Ke-tiga hal di atas, akan membantu masyarakat untuk lebih responsif dan interaktif dalam memaknai dinamikan kehidupannya. Disamping, seni dapat menjadi sumber kebahagiaan, yang dapat mencerahkan hidup diri terkait maupun sekitarnya. Lebih dari itu, elemen yang mampu menciptakan rasa kebahagiaan ini dapat membantu masyarakat untuk menapaki problematika pelik mereka tanpa dipengaruhi prasangka dan kecemasan yang berlebihan. Seperti yang telah banyak dipraktekkan oleh para seniman Islam dan Barat seperti di Iran, Spanyol, Russia, Parancis, Inggris, Yunani, Jerman, dan Negara lainnya.

Selain itu, seni juga dapat memberikan rasa nikmat dan kebahagiaan bagi proses kritis terhadap ketidakadilan, memberikan sebentuk dialog yang atraktif, bertahan lama, dengan problem masyarakat serta kekejaman dimasa lalu, kini, dan esok. Seni mampu membuat manusia menjadi “longgar” di dalam berhadapan dengan problematika hidupnya. Begitu pula dengan masyarakat, yang akan menjadi dingin dan lebih “longgar”, ketika berhadapan dengan problematika kolektif mereka yang pelik, baik di masa lalu, masa kini, maupun masa depan.
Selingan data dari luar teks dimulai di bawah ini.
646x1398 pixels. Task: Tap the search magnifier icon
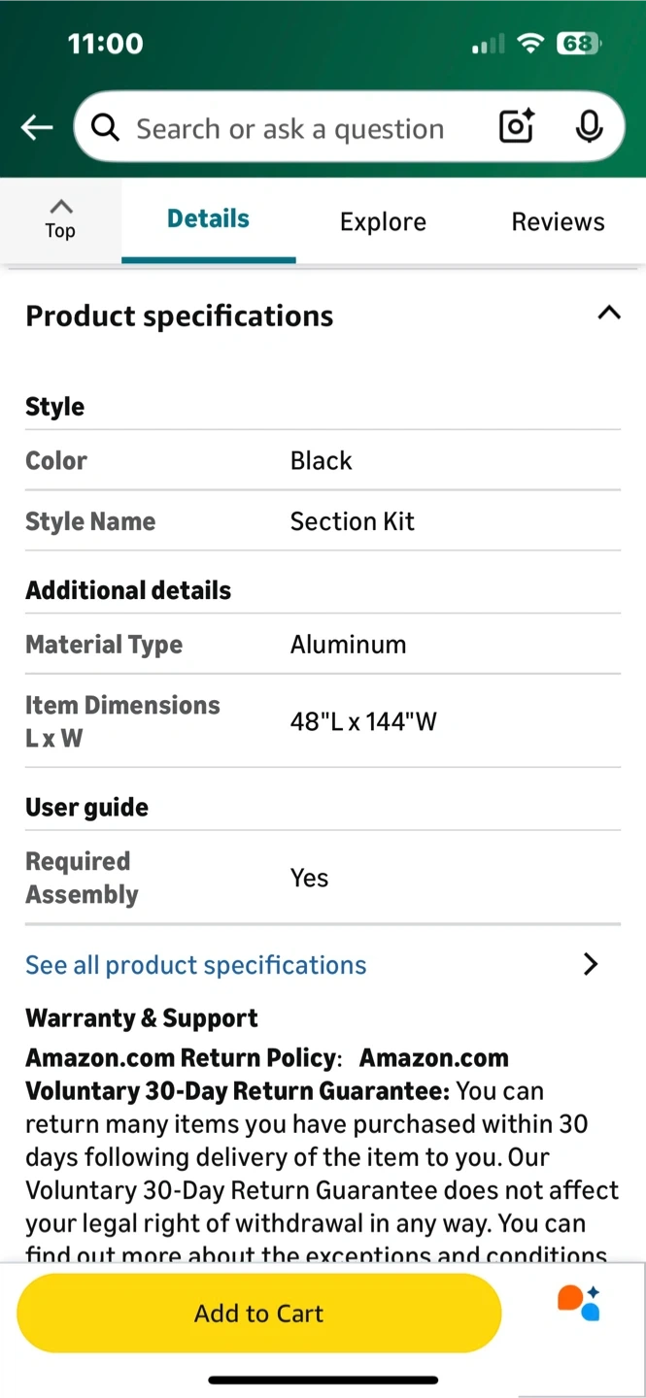(105, 127)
Dalam pada itu, akan lebih bagus jika pendidikan seni bukan semata menjadi pengkajian tanpa berbuat sesuatu. Kita perlu memiliki suatu pembinaan agar seni dan pendidikan; tradisional dan modern bisa sama-sama berkembang di era zaman yang terus berubah-ubah. Pendidikan dimensi-dimensi lain seperti rasa kemanusiaan dan seni, yang notabene sangatlah penting bagi penciptaan kehidupan bersama yang harmonis. Kedua hal tersebut akan bermuara pada kemampuan praktis untuk berpikir kritis, kemampuan untuk mentransendensi kesetiaan sebagai warga masyarakat, serta kemampuan untuk melihat masalah tidak sebagai anggota dari satu kelompok kecil saja, tetapi sebagai bagian “dari seluruh dunia”. Dan, yang terpenting adalah, kemampuan untuk merasa simpati melihat penderitaan orang lain, dan kemudian terdorong berbuat sesuatu untuk mengubahnya.
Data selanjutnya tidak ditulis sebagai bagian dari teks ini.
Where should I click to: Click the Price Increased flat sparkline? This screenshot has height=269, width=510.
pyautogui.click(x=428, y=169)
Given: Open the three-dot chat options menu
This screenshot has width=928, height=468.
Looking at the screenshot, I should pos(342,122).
Semua kemampuan tersebut dapat disebut sebagai “imajinasi naratif” (narrative imagination), yang membuat kita untuk dapat mengerti dengan baik keadaan orang lain, serta mengerti sungguh-sungguh apa yang menjadi gejolak emosi serta keinginan mereka. Sebab proses pengembangan simpati merupakan tugas utama pendidikan publik di negara-negara (negara-kota) Yunani Kuno, seperti Athena, sekaligus juga merupakan elemen kunci bagi demokrasi Yunani Kuno pada zaman dulu.

Namun yang menarik, bentuk kesenian kontemporer telah banyak berubah, baik secara kebendaan atau dari segi kajian estetiknya, yang lebih menyeramkan lagi adalah perubahan landasan logika yang menjadi pijakannya. Saya sedikit memberi ilustrasi : Aturan-aturan seni yang memegang teguh kehalusan-batin dan bagaimana epistem, aksio, dan ontologi karya cipta, oleh zaman ini hal itu seolah-olah dimusnahkan, yang dulunya karya seni menyenangkan, ada pertimbangkan etika sosial, agama, budaya dan atau etika-etika lain.
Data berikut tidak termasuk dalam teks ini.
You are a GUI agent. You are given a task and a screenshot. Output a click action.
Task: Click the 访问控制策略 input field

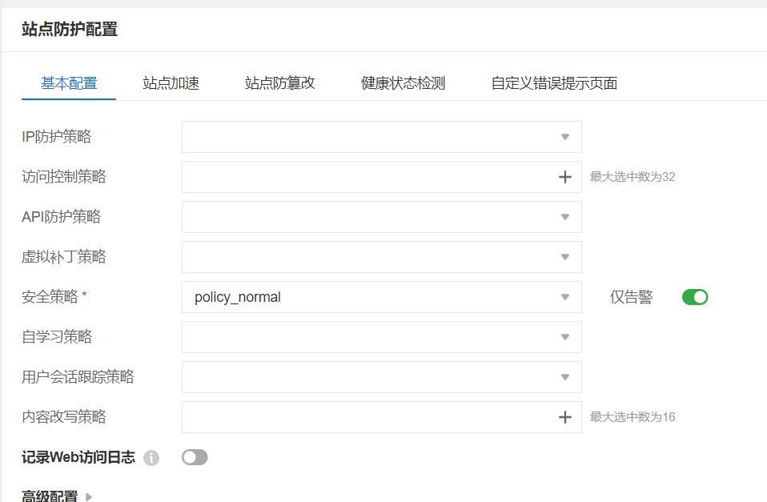pyautogui.click(x=368, y=176)
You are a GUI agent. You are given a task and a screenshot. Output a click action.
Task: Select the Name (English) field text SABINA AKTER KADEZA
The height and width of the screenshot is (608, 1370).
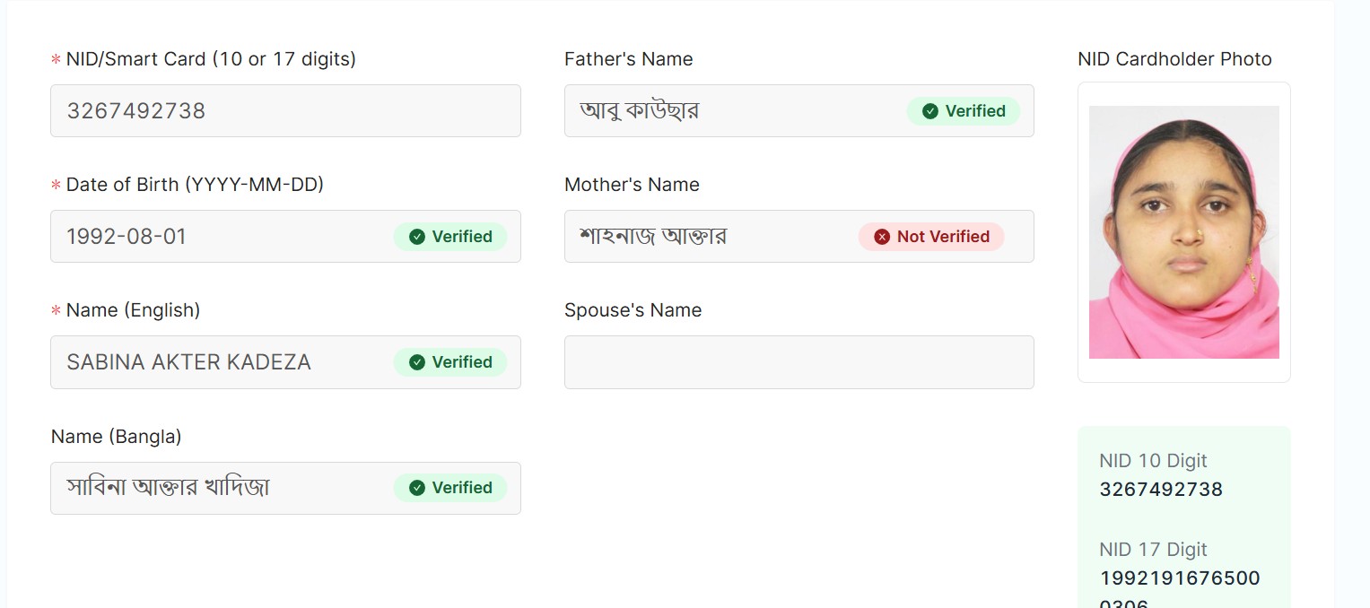point(188,362)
Saat ini, kesemuanya menjadi aturan usang/baru. Memang permasalahannya ada pada cara pandang, terjemahan, atau pemaknaan. Jika demikian, apa perlunya UU pornografi dan pornoaksi? Mungkin untuk membatasi ekspresi seni, pelaku seni atau membebaskan seni dari kejumudan karya seni dan pelaku seni itu sendiri? Kita kembalikan saja pada nurani masing-masing pelaku seni dan karya cipta seni. Mungkin kondisi ini terjadi karena seni dan seniman sudah berada pada titik jenuh dan marah terhadap pembelengguan ekspresi seni. Marah dan jenuh pada siapa? Pada lingkungan, pada perlakuan pasar, pada kapital, pada monopoli orang-orang tertentu, pada politik, pemimpin, agama, budaya, masyarakat, atau nilai seni itu sendiri?. Meminjam kata Adi Wicaksono, bahwa karya seni sebelum dinilai adalah nol, lebih dari itu adalah makna, ide, representasi, rekreasi, acuan etik, dokumentasi politik dan sejarah, perlawanan, luka, kekecawaan, paradigma, atau sekedar main-main belaka, dan lain-lain.

Pada akhirnya, setiap kebudayaan memiliki titik lemahnya sendiri di dalam memandang keberagaman, yakni eksistensi kelompok, baik di dalam ataupun diluar kebudayaan tersebut, yang dipandang rendah, dan diperlakukan secara diskriminatif. Pendidikan kemanusiaan yang baik akan memilih cara mendidik yang mampu membangun pemikiran kritis terhadap kejanggalan semacam ini, dan memberikan perspektif menyeluruh yang mungkin sebelumnya tidak terlihat. Maka seni (sastra) dan pendidikan harus hadir sebagai bentuk keperdulian terhadap kondisi sekelilingnya. Ia muncul tidak dalam kekosongan budaya, begitu istilah kritikus.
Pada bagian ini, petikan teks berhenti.